Hypothesis 1b proposed that prayer would have a negative relationship with employment, and the results in Table 2 do not issue a clear verdict. Prayer does not have a significant relationship with employment in either model 2, adding hijab, or model 3, adding household composition. However, in model 1 there is a significant negative effect (an odds ratio of 0.45), suggesting that prayer, or what it represents, does deter women’s employment. After adding the hijab variable in model 2, that effect becomes much smaller but remains significant (odds ratio of 0.69; recall that odds ratios less than 1 indicate a negative relationship, so an odds ratio of 0.69 represents a smaller negative effect than an odds ratio of 0.44). The change between model 1 and model 2 suggests that either hijab is a confounder, which increases prayer and decreases employment, or hijab is a mediator, in which case part of the prayer effect is through hijab, meaning that prayer increases women’s propensity to wear the hijab, which then decreases their employment. Regardless of the model one prefers for interpreting the links between prayer, hijab, and employment, using these findings to conclude that there is a negative link between religiosity and lower employment among Muslim women seems inadvisable because it would entail making a conclusion about how religiosity affects employment based on a significant negative effect of only one of the three religiosity indicators, prayer, which is significant in only one model and not others, while effects of two other religiosity measures, mosque attendance and importance of religion, contradict the hypothesis. Thus, on balance, there is not clear support for the notion that religiosity deters employment.
Hijab, Education, and Household Composition
Hijab has a strong negative association with employment (odds ratio of 0.39 in model 1 and 0.41 in model 2); the predicted probability of being employed is considerably lower for those wearing the hijab (63 percent versus 45 percent, based on model 3). The negative relationship between wearing the hijab and employment persists after the addition of family structure controls; with a trivial increase in the odds ratio when these controls are added, we cannot assume that household composition confounds, mediates, or suppresses the relationship between wearing the hijab and being employed.

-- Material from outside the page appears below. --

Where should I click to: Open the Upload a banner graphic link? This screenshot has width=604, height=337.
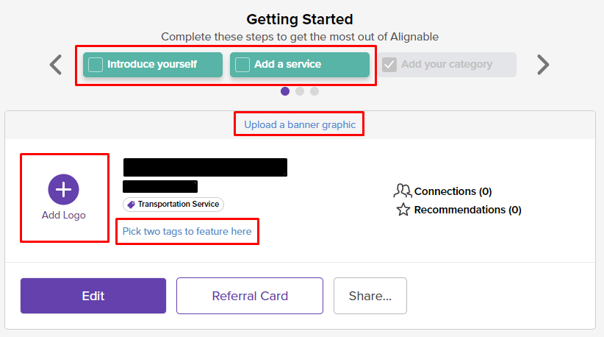click(x=300, y=124)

If we take wearing the hijab to be a measure of religiosity, the hijab association could indicate that women religious enough to wear the hijab are more likely to think it inappropriate to be employed or are more likely to be deterred by their religious families. That is possible, but the interpretation seems at odds with the findings that women who attend mosque more often are more likely to be employed, that the importance of religion does not have a significant influence on employment, and that prayer shows no negative effect on employment net of hijab wearing. One possibility, mentioned above, is that the hijab-employment relationship is a result of discrimination. Recent résumé audit studies found that Muslim applicants were about 32 percent less likely to receive an email and 48 percent less likely than those with no identifiable religious affiliation to receive a phone call from a prospective employer after a job application (Wallace et al. 2014; Wright et al. 2013). Women wearing the hijab are likely to receive the brunt of this discrimination as the most visible Muslims and the objects of considerable stigma (Everett et al. 2015). Another plausible explanation is that women whose career or employment paths discourage the hijab may choose not to wear it. Unfortunately, cross-sectional data can do little to evaluate this possibility.

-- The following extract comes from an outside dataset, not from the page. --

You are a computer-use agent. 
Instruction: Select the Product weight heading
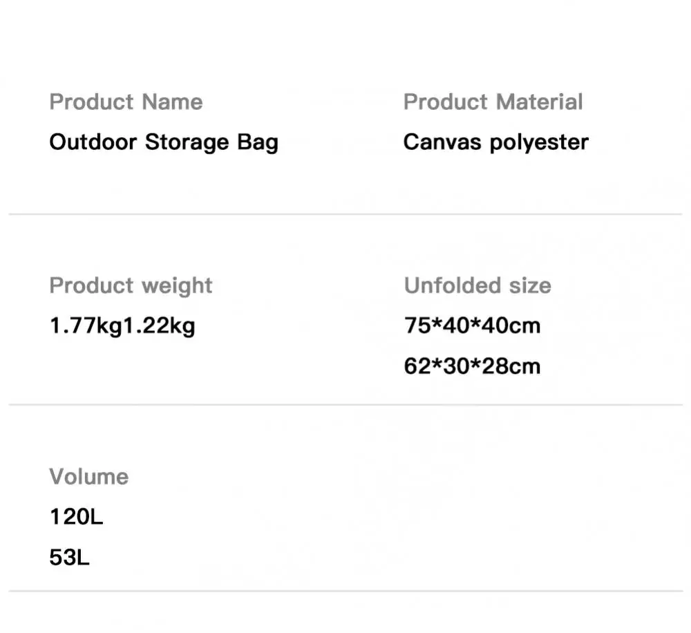(x=131, y=285)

Education has strong positive effects on American Muslim women’s employment throughout the models. A Muslim woman with a postgraduate degree has nearly double the predicted probability of employment of her counterpart with a high school diploma or less (72 percent compared to 37 percent). Attending any college is associated with a 21 percentage point jump in predicted probability of employment (from 37 percent to 58 percent for those who do not graduate and 60 percent for those who earn a college degree). These findings establish an important departure from the literature, which suggests that contrary to the positive relationship between education and employment for other American women, Muslim women’s high education does not usually translate to higher employment (Read and Oselin 2008). My finding is that Muslim women are similar to other American women, immigrant and otherwise, among whom education is strongly and positively associated with employment (England et al. 2004; Evertsson et al. 2009; Fagan et al. 2003; Juhn and Murphy 1997).

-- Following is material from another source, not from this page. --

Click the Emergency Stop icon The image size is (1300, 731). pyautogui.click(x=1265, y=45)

Interestingly, family structure does not seem to mediate the relationship between education and employment. One might think that educated women would be less likely to get married and/or have children and therefore have lower employment, but if this were true, we would observe a nontrivial decrease in the effect of education on employment between model 2 and model 3 of Table 2. This is not the case; there are only trivial changes in the education coefficients after the inclusion of marital status and children in the household. Thus, education is increasing Muslim women’s employment through mechanisms other than reducing marriage or fertility. The most likely explanation is that education makes it possible for women to get better-paying and more interesting, meaningful jobs; this makes it more likely that a more educated woman earns enough to have a decent income after paying for child care and finds employment meaningful enough to compete with any pull to stay at home (Damaske 2011; Gerson 2009).
Family structure variables also do not mediate the relationship between religious practice and employment; none of the odds ratios for effects of religiosity measures differ notably after the inclusion of marital status and children in the home. Having children in the household did deter Muslim women’s employment net of other covariates, as is found for all U.S. women (England et al. 2012); the presence of children in the home is associated with a 10 percent reduction in the predicted probability of employment (from 62 percent to 52 percent). Being married does not deter employment, as has been found for all U.S. women recently (England et al. 2004). The fact that odds ratios for religiosity measures do not change appreciably as family controls are added to the model reveals that the negative effects of prayer and/or hijab are not because they promote marriage and larger families.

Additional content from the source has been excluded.